Records contained in a dataset
↓↓↓

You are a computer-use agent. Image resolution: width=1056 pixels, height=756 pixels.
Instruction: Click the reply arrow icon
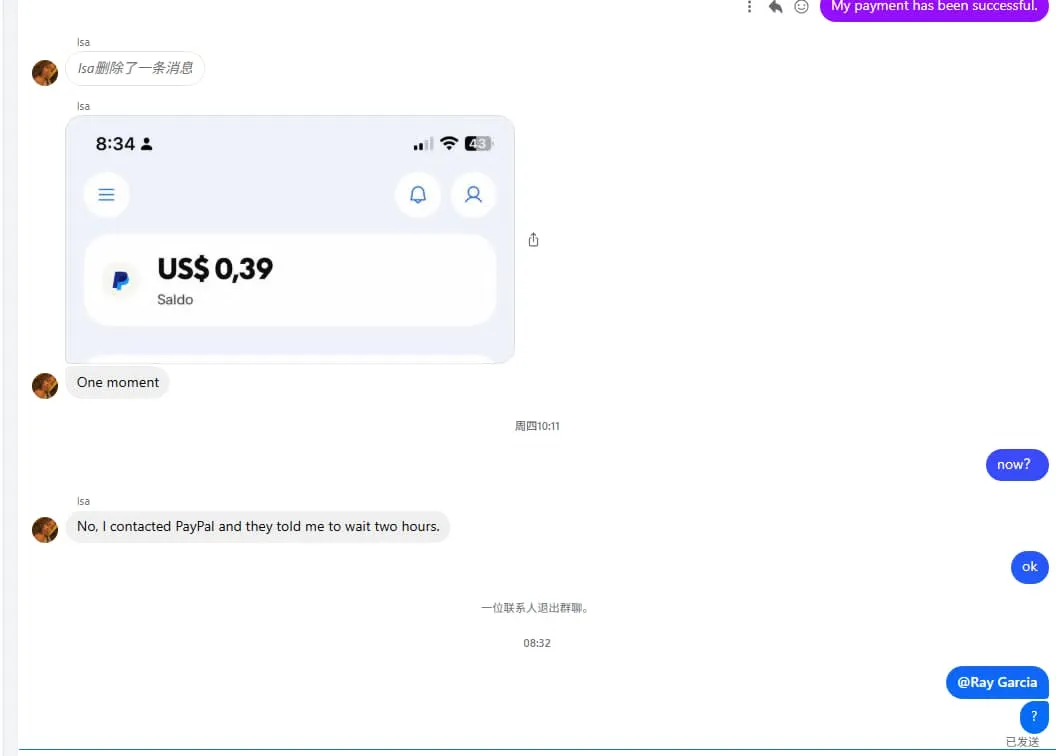pyautogui.click(x=775, y=7)
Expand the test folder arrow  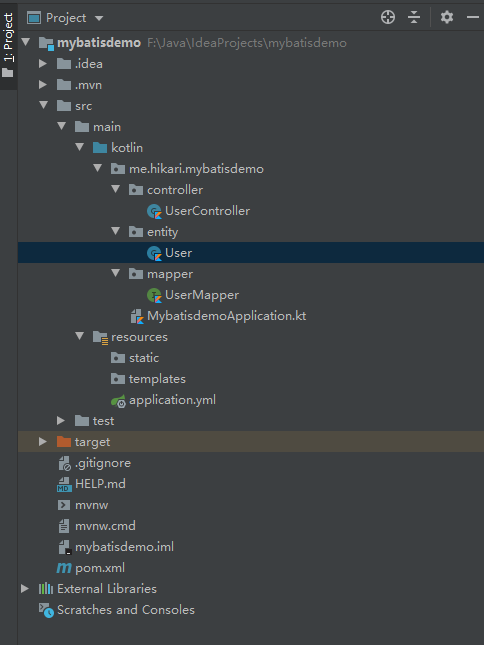click(x=61, y=420)
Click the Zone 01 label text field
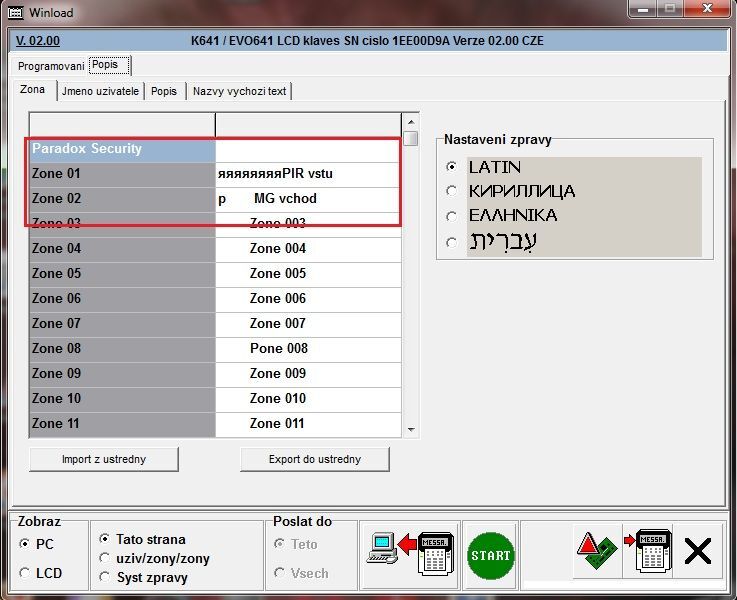This screenshot has height=600, width=737. click(x=308, y=174)

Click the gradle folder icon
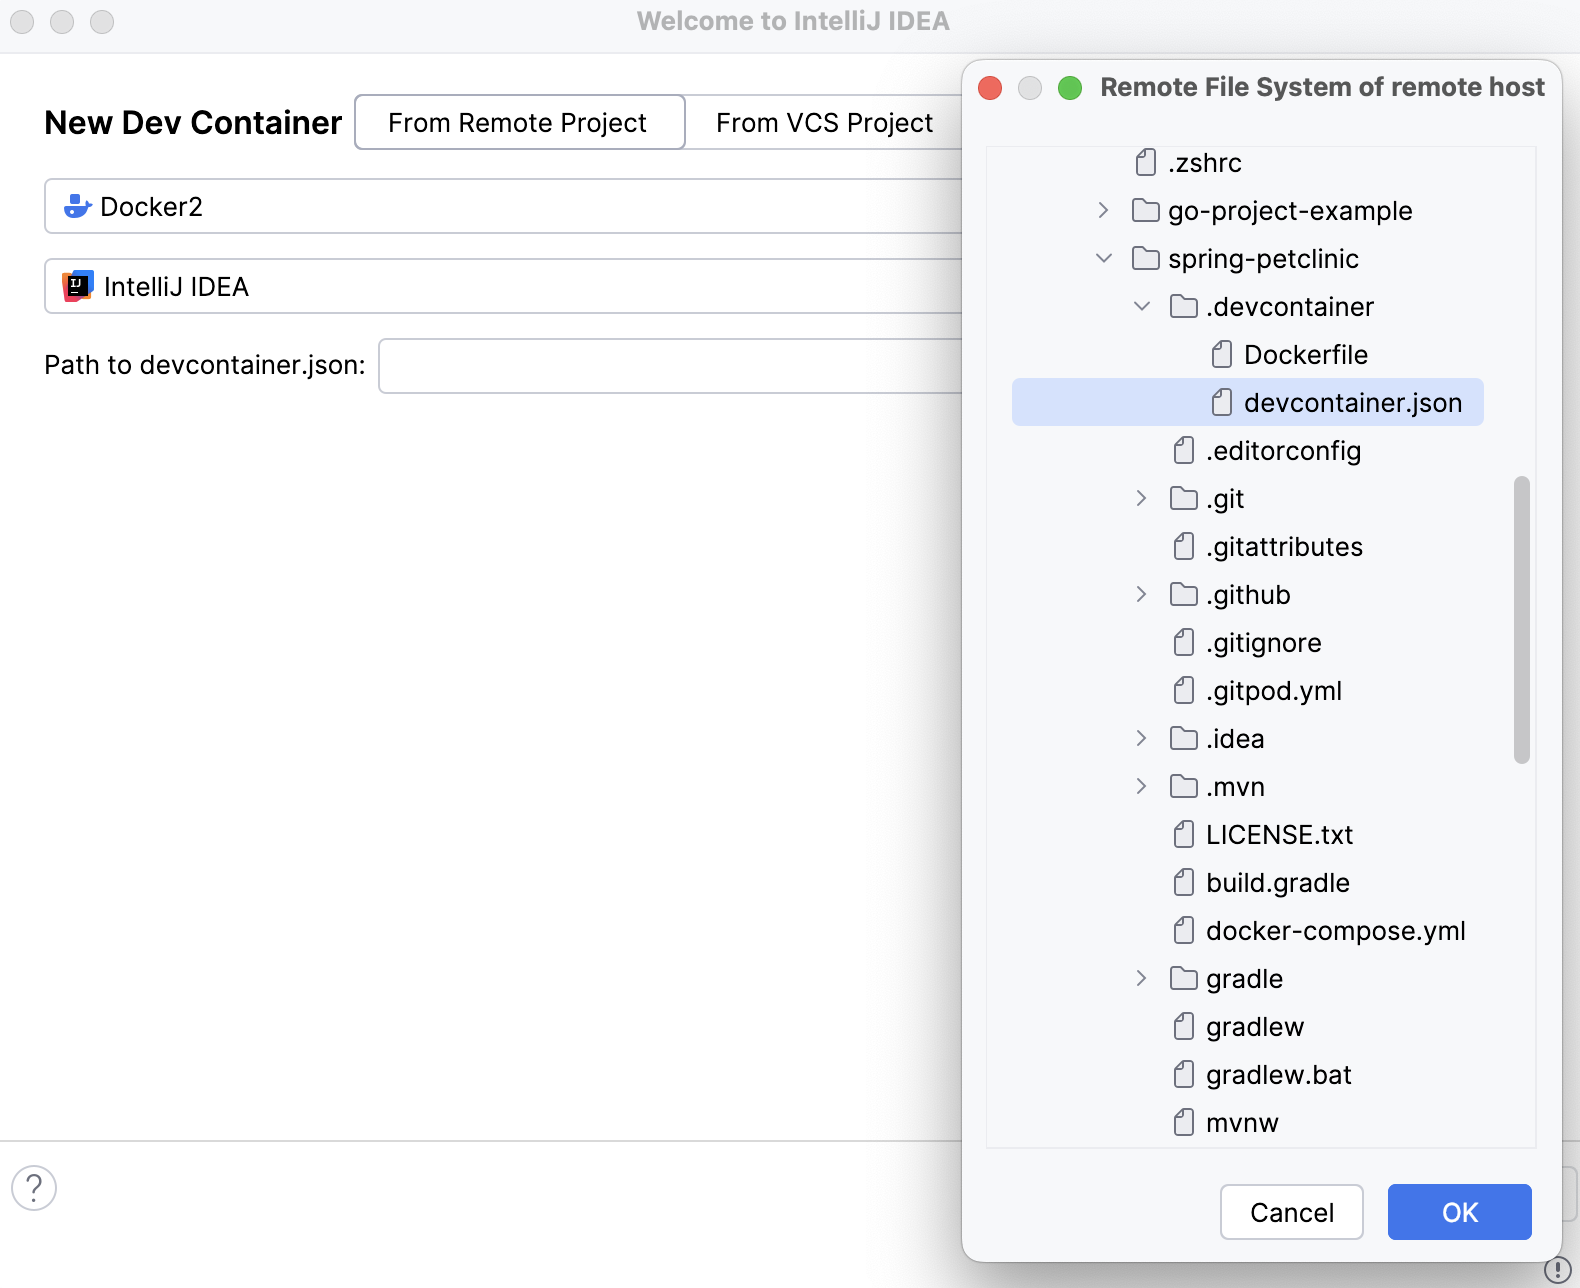pos(1184,979)
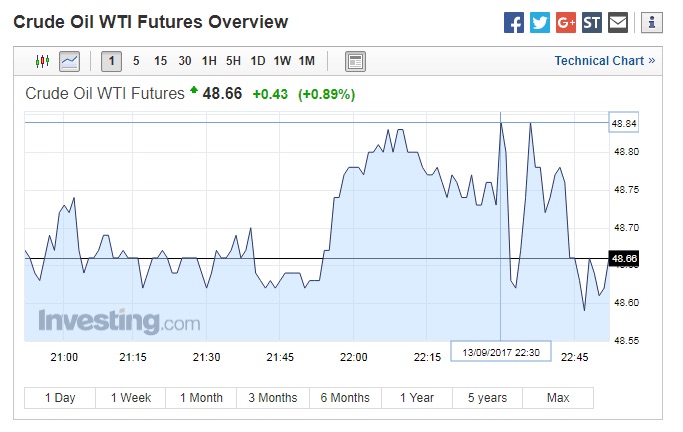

↑↑↑

> [HOW TO COMPLETE THIS TASK]: Look above for the line containing "Click the Zone 01 label text field", then retype it and each line after it to the end of the records, exactly and without pictures.

> [EXPECTED OUTPUT]:
Click the Zone 01 label text field
This screenshot has height=600, width=737. click(x=308, y=174)

Click the gradle folder icon
pos(1184,979)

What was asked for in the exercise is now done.